The tax preference results from the application of the dividend tax credit. This credit, along with a “gross-up mechanism”, provides you with a credit for the estimated corporate income tax already paid on the income that provides the dividend.
For these purposes, there are two different sets of dividend tax credits and gross-up amounts, depending on the type of dividend.
An “eligible dividend” is generally a dividend paid out of a corporation’s income that is subject to regular corporate tax rates (typically 25% − 30%, varying by province).
A non-eligible dividend is generally a dividend paid out of a corporation’s income that was eligible for the small business deduction on the first $500,000 of active business income of a CCPC, and thus subject to lower corporate tax rate (the small business rate is around 13% − 15%, varying by province).
You do not have to make the determination as to the type of dividend. The corporation paying you the dividend must indicate whether it is “eligible” or not.

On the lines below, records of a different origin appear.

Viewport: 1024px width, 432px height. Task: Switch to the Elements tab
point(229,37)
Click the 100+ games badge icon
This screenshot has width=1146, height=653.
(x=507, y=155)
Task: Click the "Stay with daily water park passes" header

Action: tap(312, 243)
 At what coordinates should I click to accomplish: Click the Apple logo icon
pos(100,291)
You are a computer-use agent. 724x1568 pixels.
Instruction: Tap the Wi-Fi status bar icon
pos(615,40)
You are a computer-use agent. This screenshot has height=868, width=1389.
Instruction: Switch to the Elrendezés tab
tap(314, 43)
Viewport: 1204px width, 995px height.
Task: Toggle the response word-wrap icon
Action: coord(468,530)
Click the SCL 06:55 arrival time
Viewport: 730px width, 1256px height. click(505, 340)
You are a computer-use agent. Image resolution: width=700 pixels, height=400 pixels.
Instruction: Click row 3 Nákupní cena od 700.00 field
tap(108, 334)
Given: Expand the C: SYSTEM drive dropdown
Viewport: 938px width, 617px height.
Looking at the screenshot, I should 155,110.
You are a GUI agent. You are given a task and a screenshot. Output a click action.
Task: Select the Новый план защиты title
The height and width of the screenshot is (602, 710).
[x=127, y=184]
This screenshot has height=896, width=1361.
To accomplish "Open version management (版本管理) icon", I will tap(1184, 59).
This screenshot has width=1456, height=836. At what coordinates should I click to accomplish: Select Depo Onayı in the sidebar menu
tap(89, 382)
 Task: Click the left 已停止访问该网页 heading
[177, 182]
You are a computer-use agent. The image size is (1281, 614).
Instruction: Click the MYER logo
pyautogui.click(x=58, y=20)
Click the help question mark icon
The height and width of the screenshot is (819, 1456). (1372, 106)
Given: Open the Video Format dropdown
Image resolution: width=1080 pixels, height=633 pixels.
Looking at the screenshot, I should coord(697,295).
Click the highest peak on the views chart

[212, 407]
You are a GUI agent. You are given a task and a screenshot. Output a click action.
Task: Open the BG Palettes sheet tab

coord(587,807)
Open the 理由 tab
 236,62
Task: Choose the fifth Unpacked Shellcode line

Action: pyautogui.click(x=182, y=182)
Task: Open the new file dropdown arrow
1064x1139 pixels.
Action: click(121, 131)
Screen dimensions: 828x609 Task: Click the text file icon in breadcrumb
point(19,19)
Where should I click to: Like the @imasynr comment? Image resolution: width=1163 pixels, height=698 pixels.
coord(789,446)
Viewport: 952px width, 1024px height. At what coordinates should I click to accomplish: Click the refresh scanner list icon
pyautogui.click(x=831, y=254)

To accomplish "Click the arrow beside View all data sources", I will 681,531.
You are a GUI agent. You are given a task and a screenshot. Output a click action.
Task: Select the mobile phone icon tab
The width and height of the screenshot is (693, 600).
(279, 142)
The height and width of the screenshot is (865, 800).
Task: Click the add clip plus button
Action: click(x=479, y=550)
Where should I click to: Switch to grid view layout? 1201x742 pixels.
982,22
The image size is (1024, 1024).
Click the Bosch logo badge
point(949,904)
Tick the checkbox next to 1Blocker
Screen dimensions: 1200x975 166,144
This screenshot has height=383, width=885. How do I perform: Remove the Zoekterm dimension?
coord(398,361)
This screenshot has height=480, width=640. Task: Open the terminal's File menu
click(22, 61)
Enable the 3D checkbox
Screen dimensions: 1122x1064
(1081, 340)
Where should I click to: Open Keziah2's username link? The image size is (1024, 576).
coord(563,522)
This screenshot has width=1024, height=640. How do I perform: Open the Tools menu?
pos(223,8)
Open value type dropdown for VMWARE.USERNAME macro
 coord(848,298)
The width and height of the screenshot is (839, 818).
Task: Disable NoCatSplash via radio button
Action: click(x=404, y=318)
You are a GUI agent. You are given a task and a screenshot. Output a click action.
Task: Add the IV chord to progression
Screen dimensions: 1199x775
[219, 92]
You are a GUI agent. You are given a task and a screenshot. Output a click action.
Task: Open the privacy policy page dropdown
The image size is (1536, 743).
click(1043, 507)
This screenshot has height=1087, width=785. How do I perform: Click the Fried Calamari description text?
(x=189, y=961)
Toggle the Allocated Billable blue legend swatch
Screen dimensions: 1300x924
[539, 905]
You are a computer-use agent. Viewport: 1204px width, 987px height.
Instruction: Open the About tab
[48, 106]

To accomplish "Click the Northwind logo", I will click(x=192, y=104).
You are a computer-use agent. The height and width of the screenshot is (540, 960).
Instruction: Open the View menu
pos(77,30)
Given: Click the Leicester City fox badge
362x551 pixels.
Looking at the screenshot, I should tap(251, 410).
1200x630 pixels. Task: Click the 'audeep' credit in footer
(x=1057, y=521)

For an eligible dividend, the dividend is grossed-up by 38% − in other words, for every $100 of dividend you receive, you report income of $138 on your tax return. The federal dividend tax credit is the 6/11ths of the gross-up amount. The amount of the provincial credit depends on the province, but in rough terms, you get a credit for something close to the gross-up.
A non-eligible dividend is grossed-up by 17%. The federal dividend tax credit is 21/29 of the gross-up amount. Again, the amount of the provincial credit depends on the province.
As noted, the purpose of the credit and gross-up mechanism is to provide the individual shareholder with a credit for the corporate tax already paid (or presumed to have been paid), thereby avoiding double taxation. The net result should amount to the “integration” (more or less) between the personal and corporate tax. This means that the total amount tax paid by the individual and the corporation should generally equal the amount of tax that would have been paid, had the underlying business income been earned directly by the individual.